If you’re anything like me, you probably watched the recorded stage performance of Hamilton (dir. Thomas Kail, 2020, available on Disney+) as soon as it came out on July 3rd. I had obsessively listened to the soundtrack for the majority of 2016, I could perfectly rap my favorite song “Guns and Ships,” though I could never be as good as Marquis de Lafayette (Daveed Diggs), I had seen the blurry bootleg version on YouTube, I had read tons of behind-the-scenes details from interviews with Lin-Manuel Miranda.

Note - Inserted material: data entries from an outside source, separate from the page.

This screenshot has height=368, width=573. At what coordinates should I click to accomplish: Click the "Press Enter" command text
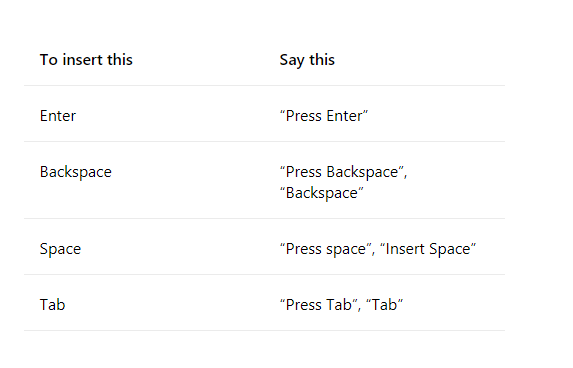click(x=324, y=116)

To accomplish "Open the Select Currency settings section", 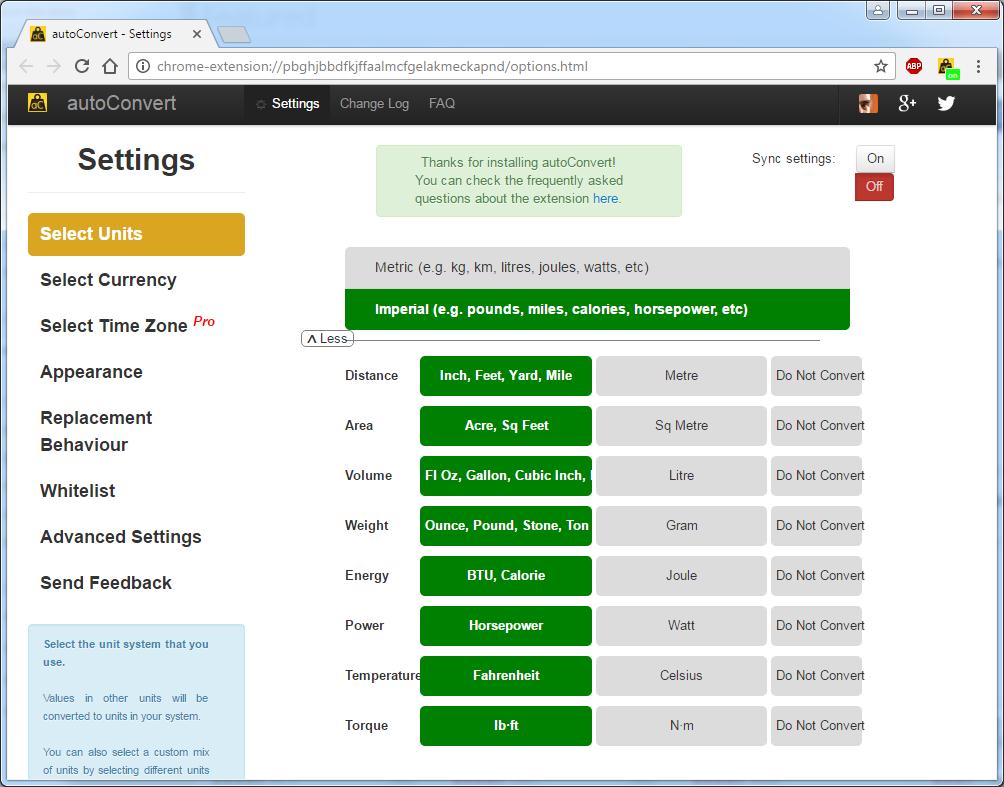I will [x=108, y=280].
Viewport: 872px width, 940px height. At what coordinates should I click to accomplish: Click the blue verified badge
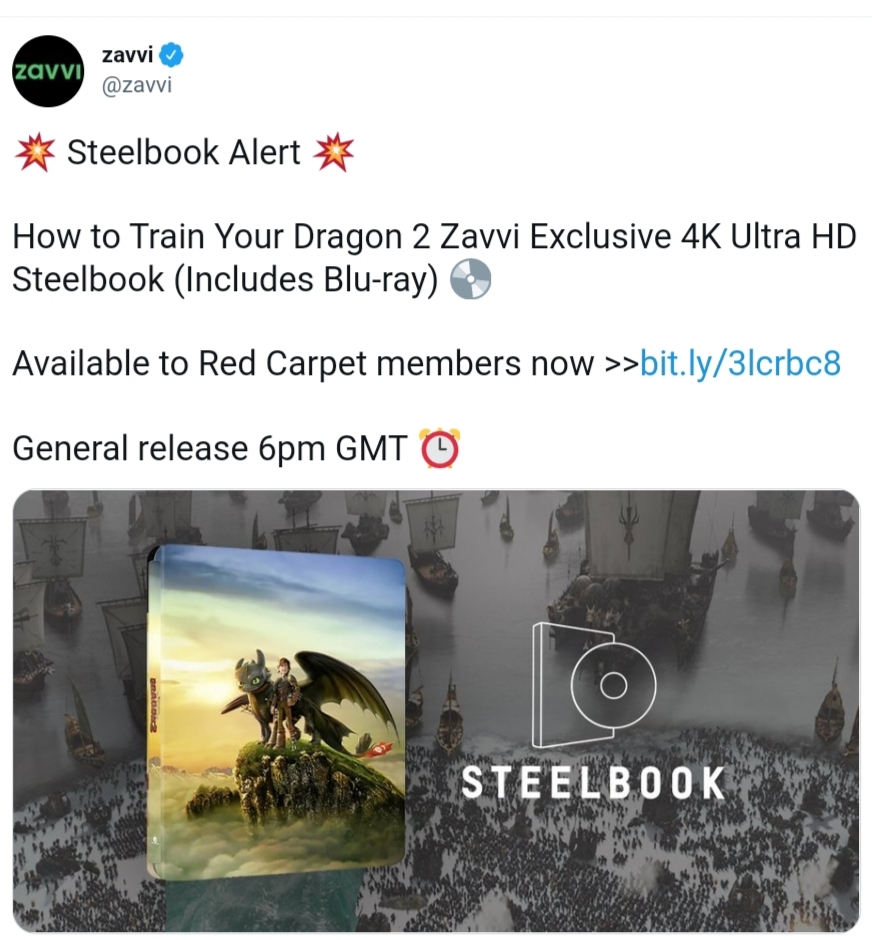point(171,55)
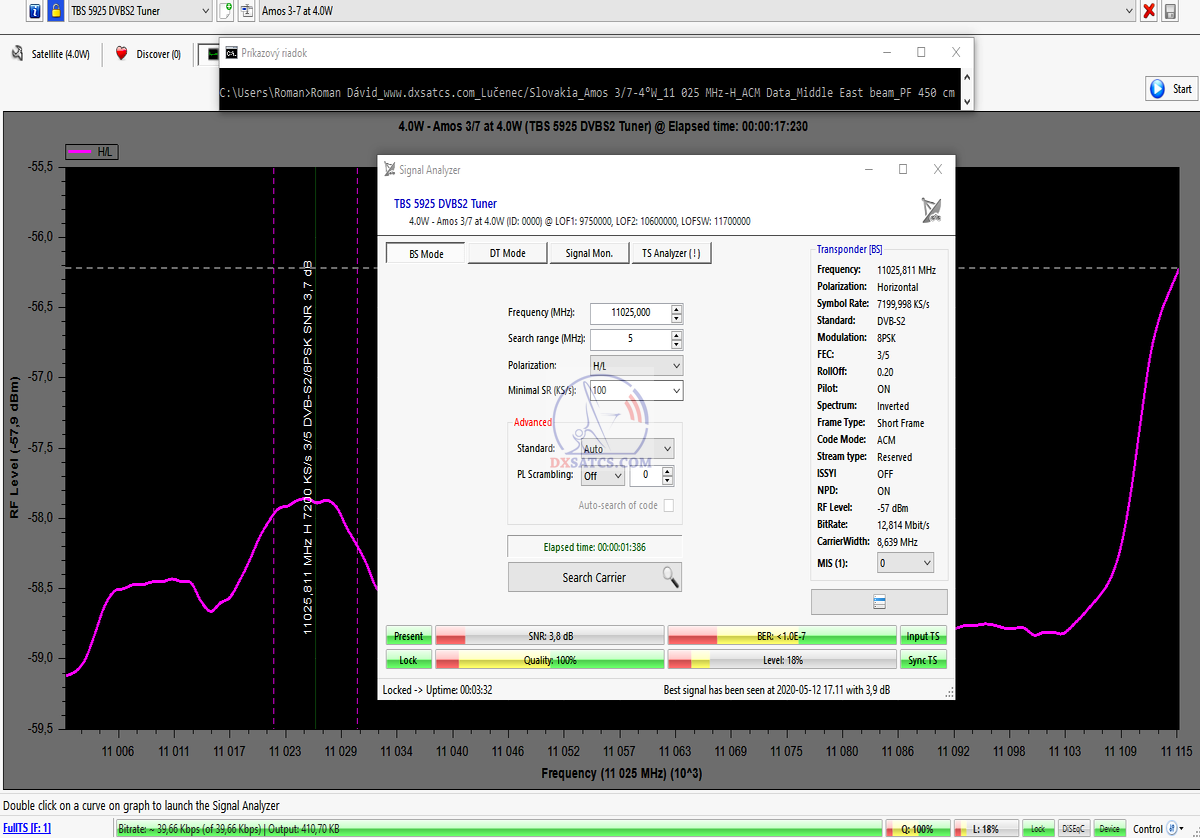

You could say that I am a huge fan (as of writing this on July 6th, I have now watched the film five times).
Yet, as I sat re-watching the film and wondering why I was so enamored with this musical, the reason suddenly hit me – it resembled another of my favorite movie musicals: Moulin Rouge (dir. Baz Luhrmann, 2001, available on HBO Max).
Technically, Hamilton might not be considered a film since it is simply a recorded stage performance (in fact, it is unable to compete for any Academy Awards but might qualify for the Emmys). However, for the sake of arguing, let’s call it a film.
In trying to appeal to younger audiences, Moulin Rouge and Hamilton use the same technique of using modern music in period pieces. Moulin Rouge uses actual pop songs (for example: “Your Song” by Elton John) and only one original song, while Hamilton uses hip-hop and rap with original lyrics (the song “10 Duel Commandments” was, according to Miranda, inspired by the structure of The Notorious BIG’s 1997 song “10 Crack Commandments”). Hamilton takes place in the late 1700s; Moulin Rouge takes place in 1899 and 1900. However, with the use of their modern music, and their modern use of language throughout their scripts, the films feel like they could have been set in the present day.
Most importantly, their main characters seem to parallel each other. Alexander Hamilton (Lin-Manuel Miranda), the film’s titular character, and Christian (Ewan McGregor), Moulin Rouge’s protagonist, share a lot of similarities. Both are young writers who moved to a city that is the center of a huge cultural movement – Alexander to New York City to get an education and to help in the American Revolution, Christian to Paris to be a part of the Bohemian movement in the Montmartre district. They have huge dreams and aspirations of changing the world through their writing and end up meeting people who help them to achieve those goals. To use a Hamilton song quote from “My Shot,” Christian and Alexander are “young, scrappy, and hungry.” Both men deal with shifts of power in their goals, with Alexander becoming the Secretary of the Treasury and later getting embroiled in a cheating scandal and Christian having to rewrite his musical in order to appease his financial backer the Duke of Monroth (Richard Roxburgh). The men also deal with heartbreak and grief, specifically in regards to their romantic partners.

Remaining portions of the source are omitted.